5. Don’t Sit in the Bottom:
Research has shown us that the stretch reflex is all but negated after approximately four seconds. Some lifters may sit in the starting position for several seconds before they actually begin. Big mistake!
Not only do you lose the benefits of the stretch reflex, but you also can’t maintain any air when you’re in the bottom. Try it out for yourself: take a big breath and then sit in the bottom position for a few seconds. For whatever reason, it’s very hard to maintain your IAP (intrabdominal pressure) and ITP (intrathoracic pressure). Doing so can decrease not only your stability but your strength as well.
6. Explode from the Middle:
I’ve read tons of articles on deadlifting. Some will say to initiate the pull from the legs, driving them through the floor; others will say to lead with the upper back and traps. To be honest, they’re both right, and that’s why I think about both when I pull.
You need to think of pulling as an explosion from the middle of your body. Once I’m tight I think to myself “three, two, one” just like a launch pad because I want to simultaneously drive my heels through the floor (which ensures I’m using my glutes and hamstrings), while also pulling back with my traps and upper back (which helps keep the bar in close to the body).
If you only use one of these ideas, you lose the benefits of the other. For instance, only pulling with your upper back and traps tends to take your legs out of the lift. On the flip side, only driving your feet through the floor doesn’t always keep the bar in as close as you’d like.
7. Pull FAST:
I put this in italics because I think it’s extremely important. If you’re trying to move heavy weights, why on earth would you try and do it slowly? It makes absolutely no sense, yet I see tons of people trying to “muscle up” heavy deadlifts. It just doesn’t work!
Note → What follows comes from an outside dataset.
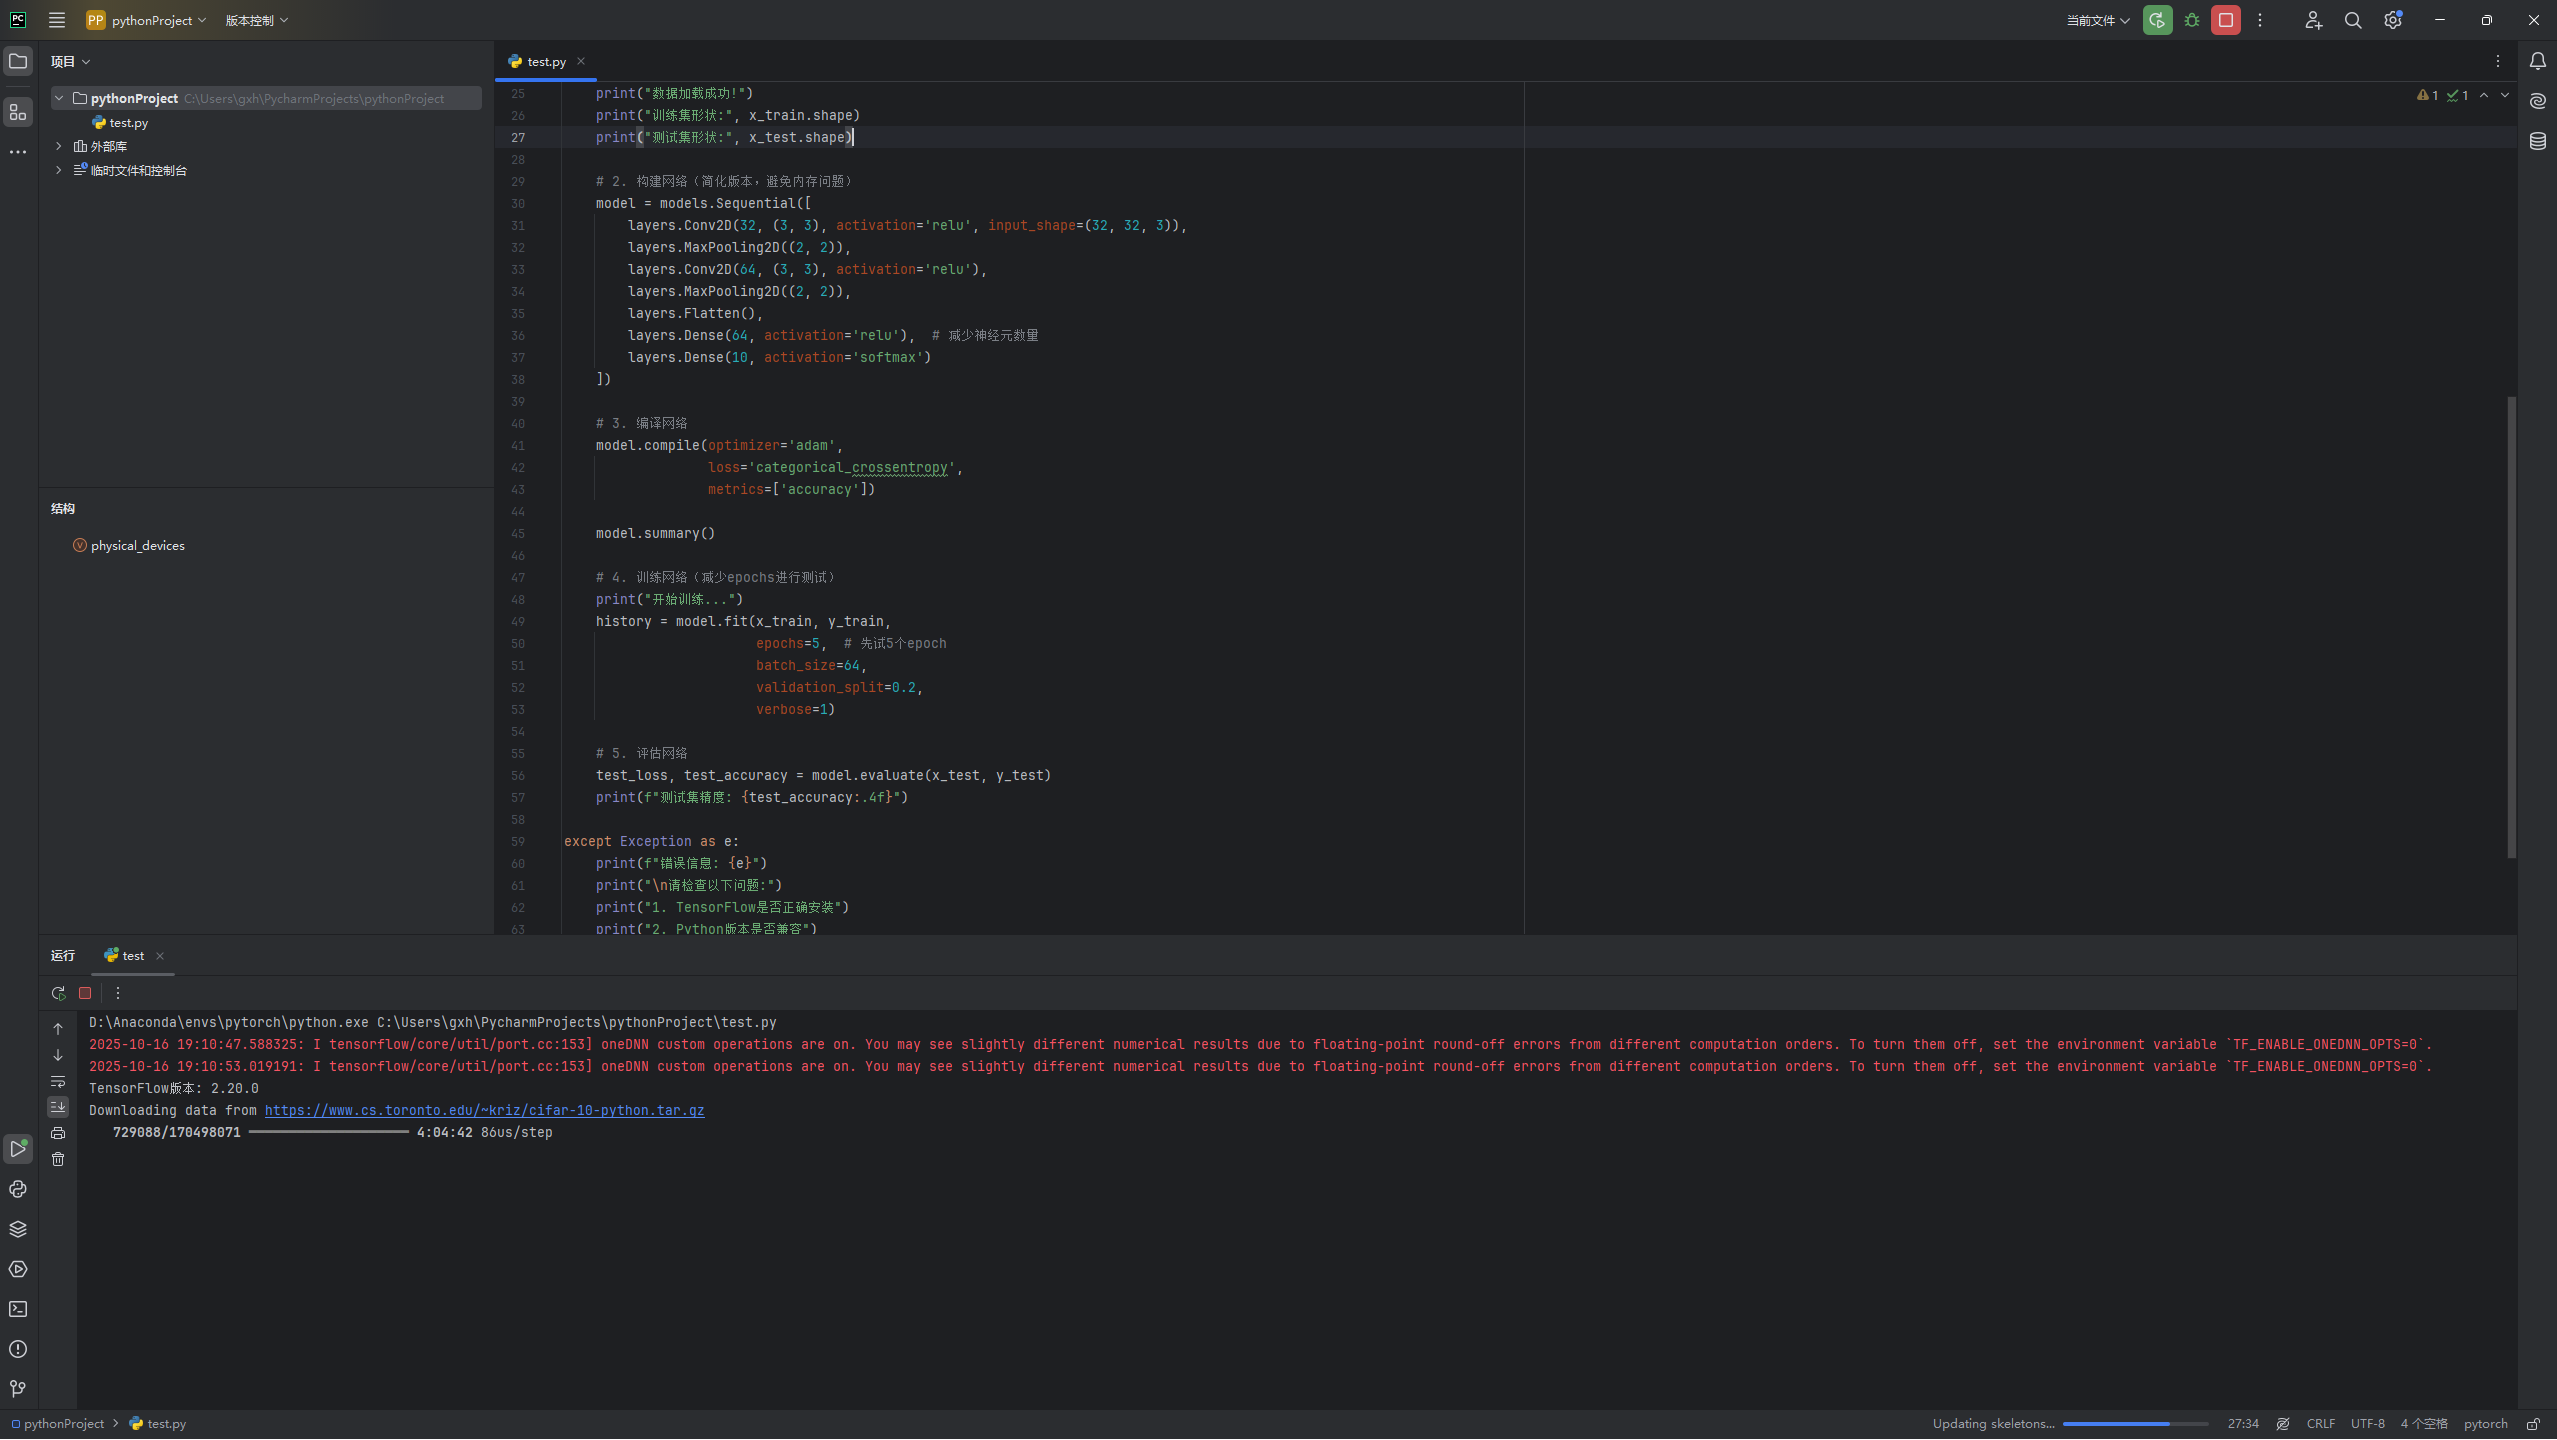2557x1440 pixels.
Task: Click the red Stop button in top toolbar
Action: [2226, 20]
This goes hand in hand with the previous point: you want to explode from the middle and try to move the bar as fast as possible. Deadlifting may not always look fast (especially because you don’t have much stretch reflex or an eccentric portion to the lift), but the fact is that if you want to move heavy weights, you have to try and move them quickly.
8. Keep Pulling:
This is another point I can’t emphasize enough. Pulling is hard, but it lends itself to “the grind.” If you don’t know what the grind is, you haven’t been moving enough heavy weights. What we’re talking about is that point where you don’t think you have anything left in you, but you keep going and grind out the rep. Not only do you get stronger, but you also build confidence when you win battles with the heavy iron.
Please note that I’m not saying to train every set and rep to failure, but there are times when you’re pulling heavy that the bar speed will slow down, you’ll get out of your groove, and you’ll have to go to war with the weight. The choice is yours, but those who grind out those big reps are the ones that’ll end up with the stout physique and big numbers in the end.
9. Bring an Attitude:
The final, and maybe the most important part of deadlifting, is attitude. Sure, some people may be genetically predisposed to pulling heavier weights than others, but a lot of deadlifting is having a deadlifter’s attitude.
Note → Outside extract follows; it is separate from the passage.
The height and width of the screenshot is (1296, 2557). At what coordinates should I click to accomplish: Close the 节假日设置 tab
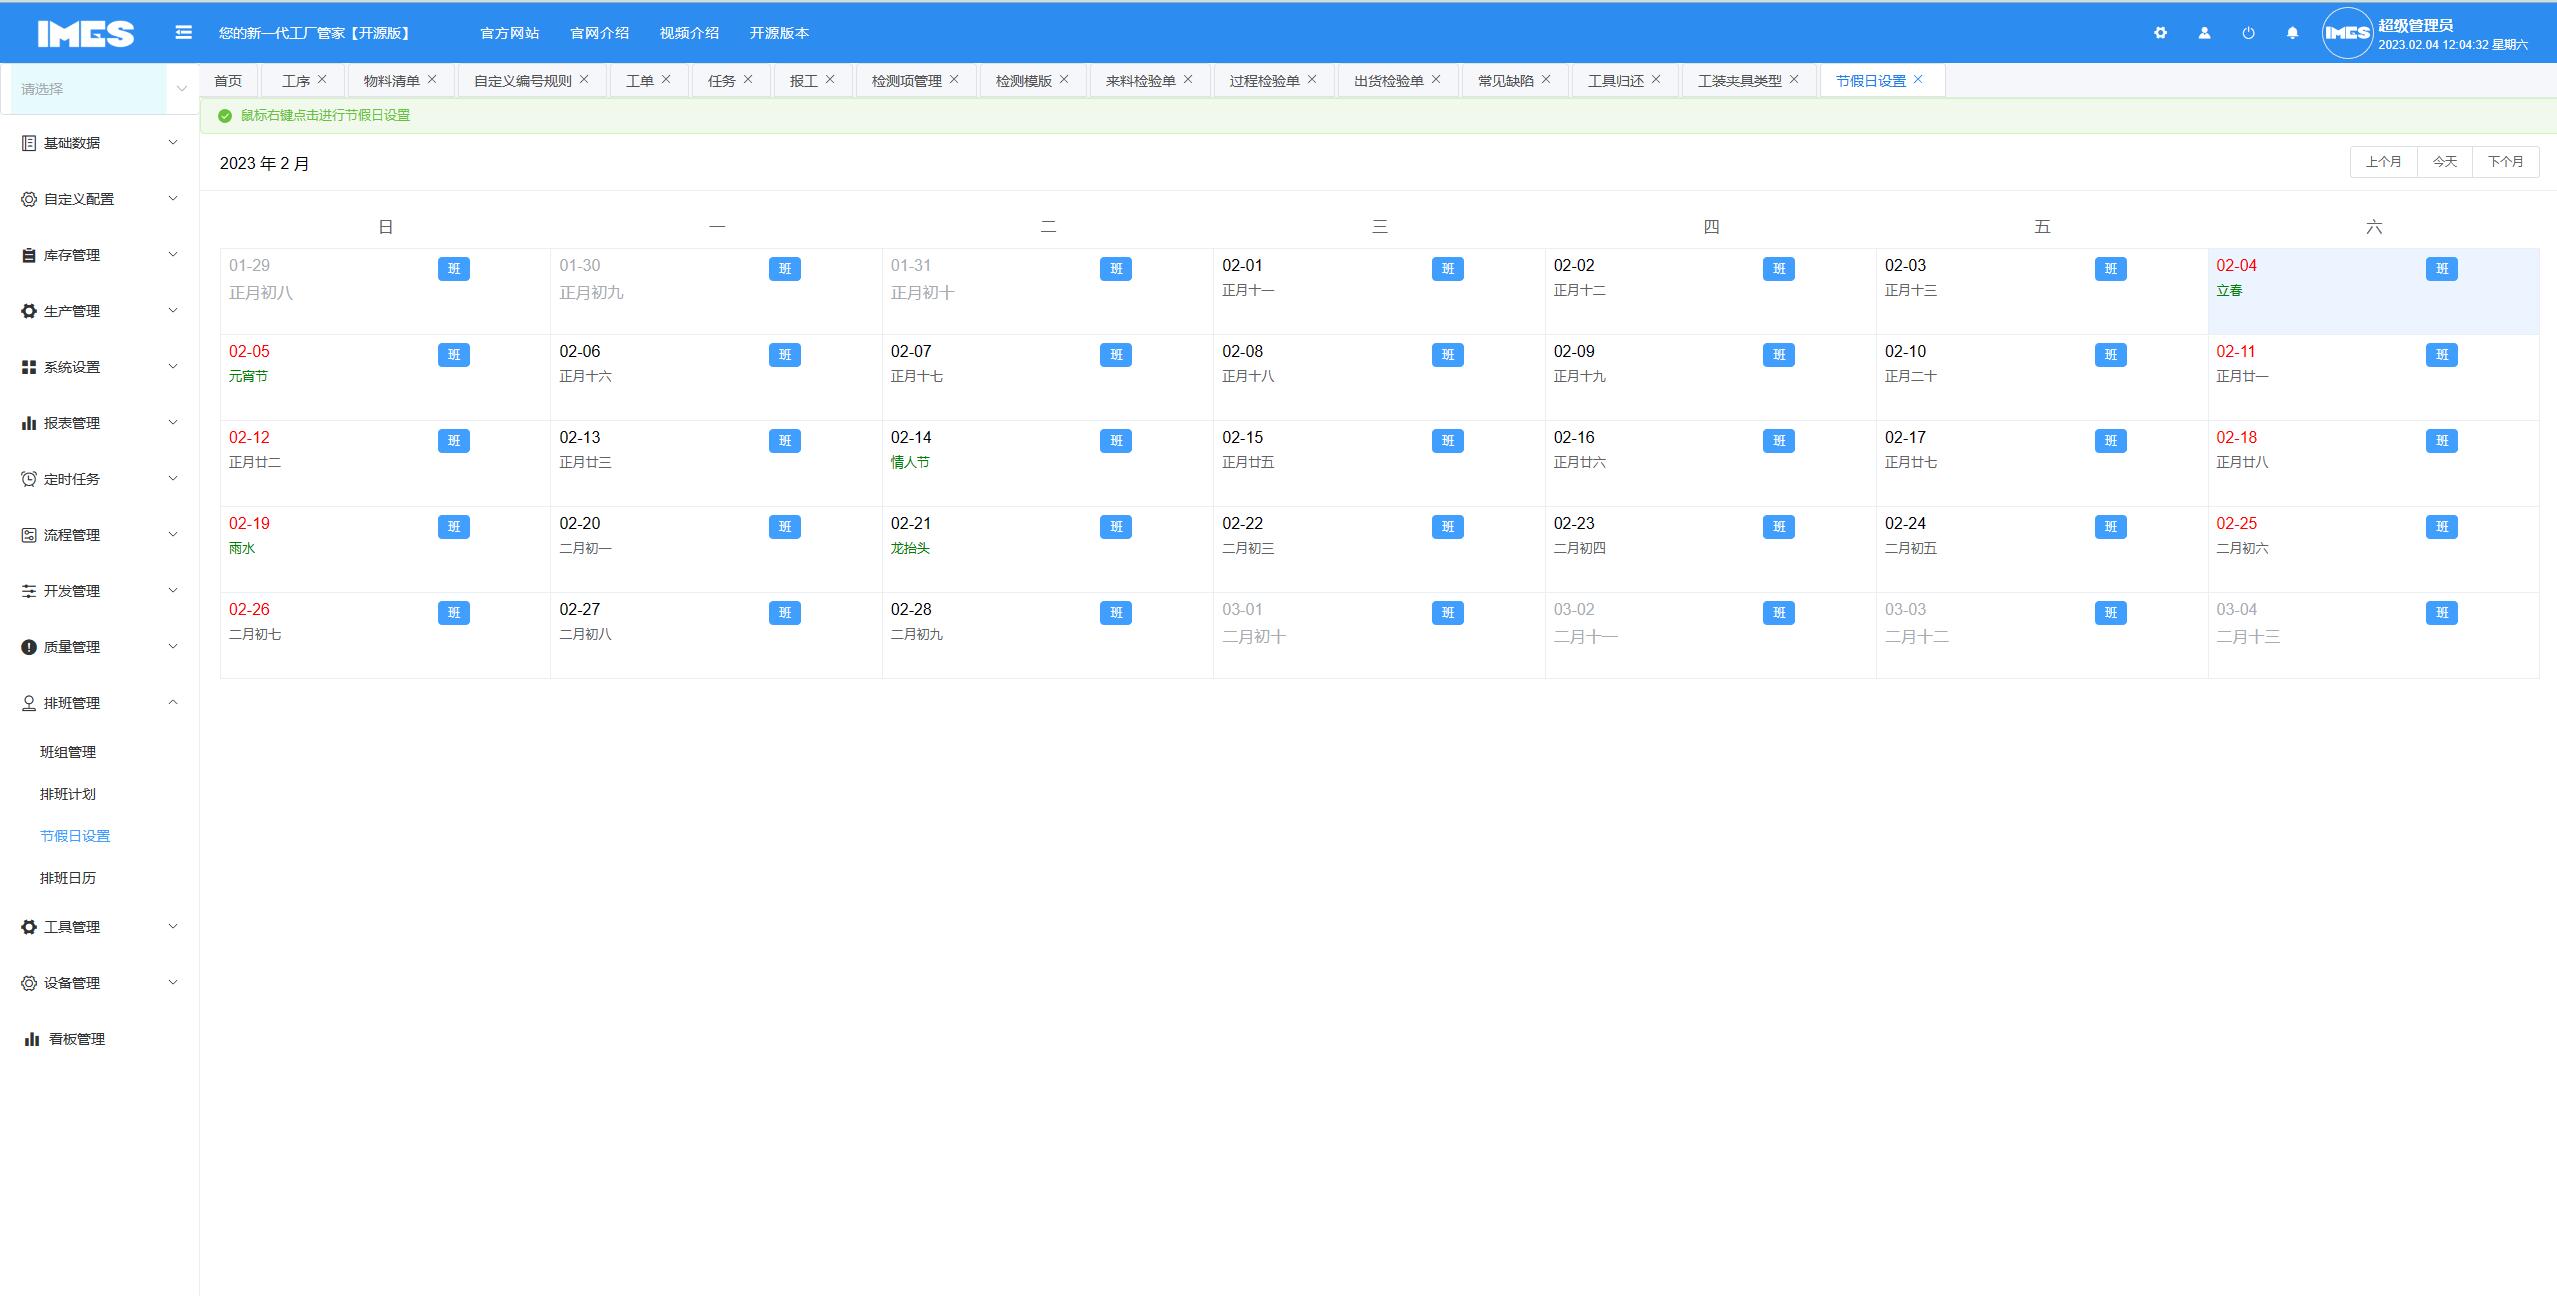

If you’re a powerlifter you know the routine: you do three maximal squats, three maximal benches, and then you deadlift. It’s arguably the hardest lift and you’re doing it at the end of the meet when you’re physically and mentally drained. If you don’t have a never-say-die attitude, you’re going to get beat not only by your mentally stronger competition, but by weights.
Every time you pull, you need to be aggressive. In case you missed my point in the beginning, pulling is hard! Those who are aggressive, confident, and who have that solider mentality will always succeed when it comes to pulling heavy, whether it be for a new PR in the gym or on the platform.